“Kijk, mama, daar rijdt een bus. De 392.”
(…)
”Die gaat naar knooppunt Schiphol Noord. Kijk dan, mama.”
“Ik zie het, schat.”
“Jeej, ik zie een harmmmonicabus. Kijk dan! Een gggele gggelede bus.”
(…)
“Mam, kijk dan, een gele harmonicabus. Ma-ham?”
“Ja.”
“De volgende bus komt over priesies één minuut. Zie je, het busje staat er al op.”
(…)
“Mam, zie je dat die bus lacht? Waarom is dat, mama?”
“Omdat ze vrolijk zijn, denk ik, Quin.”
“Maar waarom zitten die spiegels niet op gelijken hoogtens dan?”
“Omdat de buschauffeur met de ene spiegel op de weg moet kijken, en met de andere op het de bushalte of er nog mensen staan.”
“Oh.”
(…)
“Maar ik begrijp het niet. Waarom zit er geen rieclame op de achterkant van die bus?”
“Gewoon. Daarom.”
“Daarom is geen reden, mama.”
Quin gaat het liefst een stukje met de bus rijden. Elke dag. En ik moet mee.

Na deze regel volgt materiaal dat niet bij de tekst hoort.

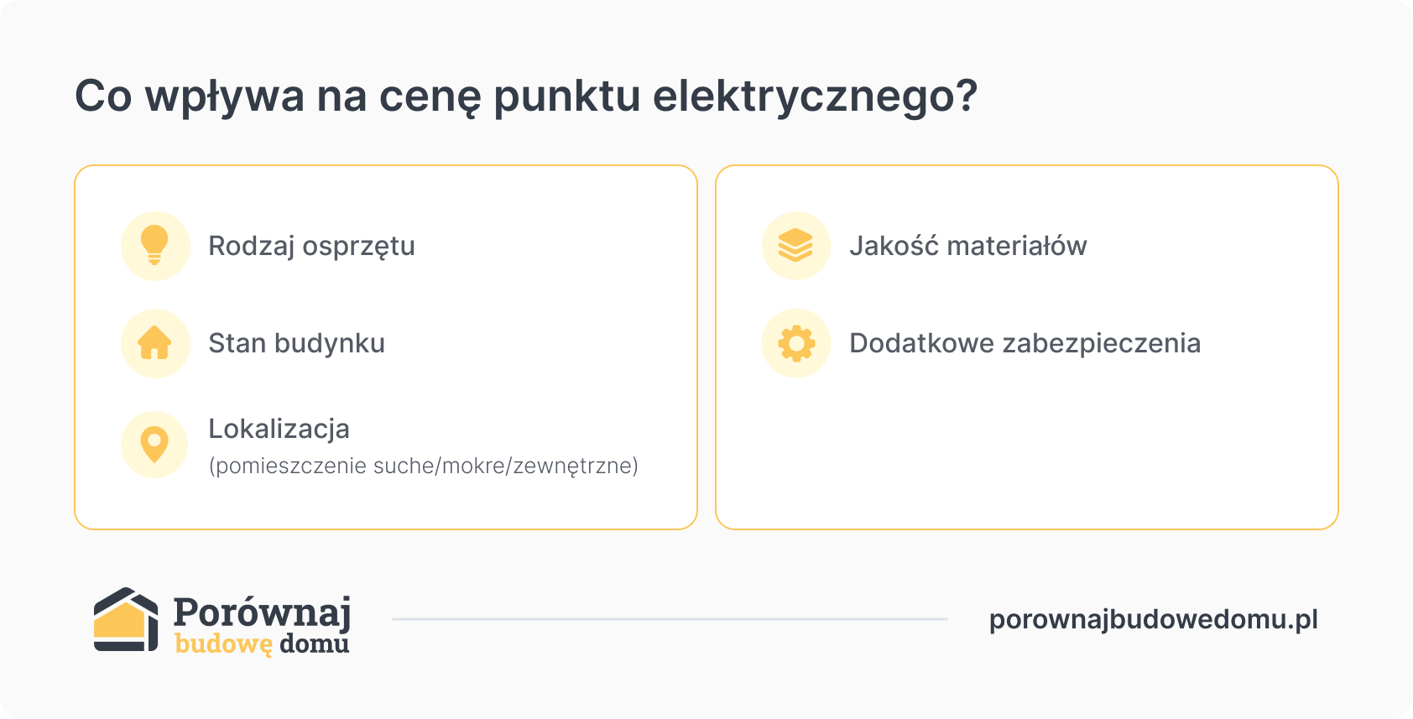
Task: Click the 'Lokalizacja' label
Action: [x=279, y=429]
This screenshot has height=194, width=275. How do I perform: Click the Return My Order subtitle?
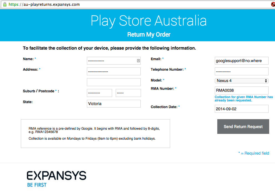[149, 35]
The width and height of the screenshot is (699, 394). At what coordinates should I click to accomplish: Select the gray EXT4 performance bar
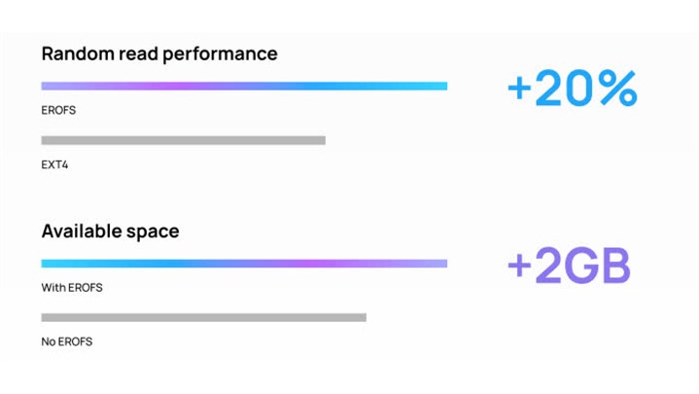pyautogui.click(x=183, y=141)
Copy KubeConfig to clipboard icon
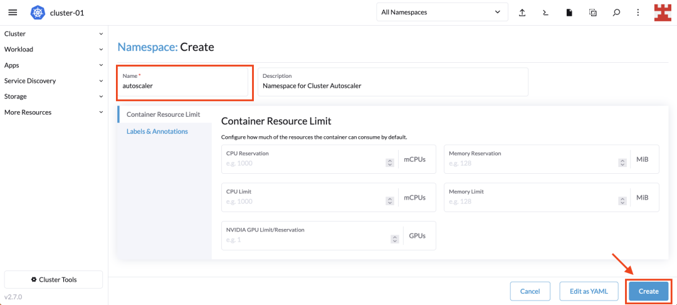This screenshot has width=677, height=305. point(593,13)
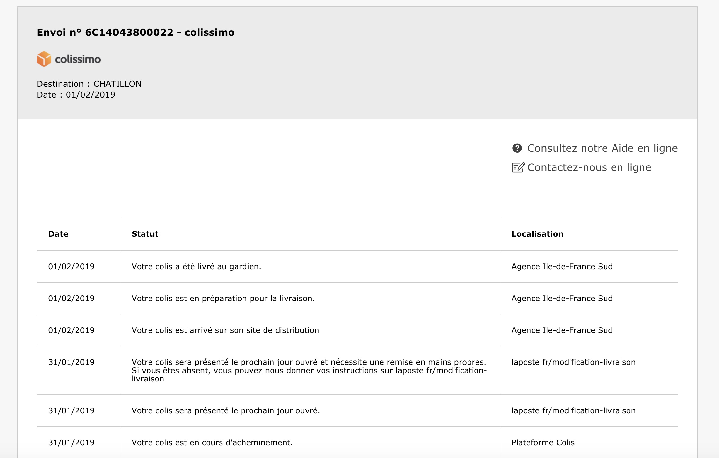This screenshot has width=719, height=458.
Task: Click the 'Destination : CHATILLON' text
Action: 89,84
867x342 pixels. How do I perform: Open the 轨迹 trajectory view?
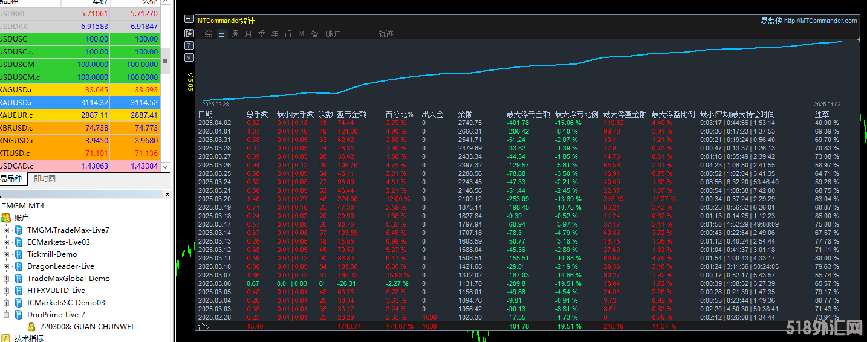pos(386,34)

“Mama, wist je dat bussen geen scherpe bochten kunnen maken? Die moeten eerst zo de weg over voordat ze de bocht kunnen maken. Dat wist jij nog niet, hè mama?”
“Nee, dat wist ik nog niet.”
“Kijk, daar rijdt de 308. Die gaat naar Purmerend.”
(…)
“Huh? Die reed daar net ook al. Kijk, is zie wéér een gele. Is dat de Jolanda-bus?”
“Ik denk het.”
“Volgens mij rijdt-ie verkeerd. Buschauffeurs maken ook wel eens een foutje. Net als ik, toch mama?”
“Ja, iedereen maakt weleens fouten, schat.”
Dit is deze week alweer de derde keer dat we in de bus zitten samen.
“Kijk, daar rijdt weer een bus. Ik denk dat ik er vandaag al 56 heb gezien, mama.”
“Ik denk wel meer.”
“Ik zie er nog één! En daar! Kijk, kijk, kijk!”
(…)
“Mama, waarom reageer je niet als ik iets zeg, mama?”
“Ik weet niet zo goed wat ik zeggen moet, lieverd.”
“Wauw, twee harmonicabussen priesies achter elkaar. Waarom doen ze dat, mama?”
(…)
“Kijk, een bus-chauf-feu-se. Dat is al de tweede vandaag.”
“Ze zijn in opmars, denk ik”
“In wat?”
“Laat maar schat.”
Volgende week begint op school het thema beroepen.
Drie keer raden wat Quin worden wil.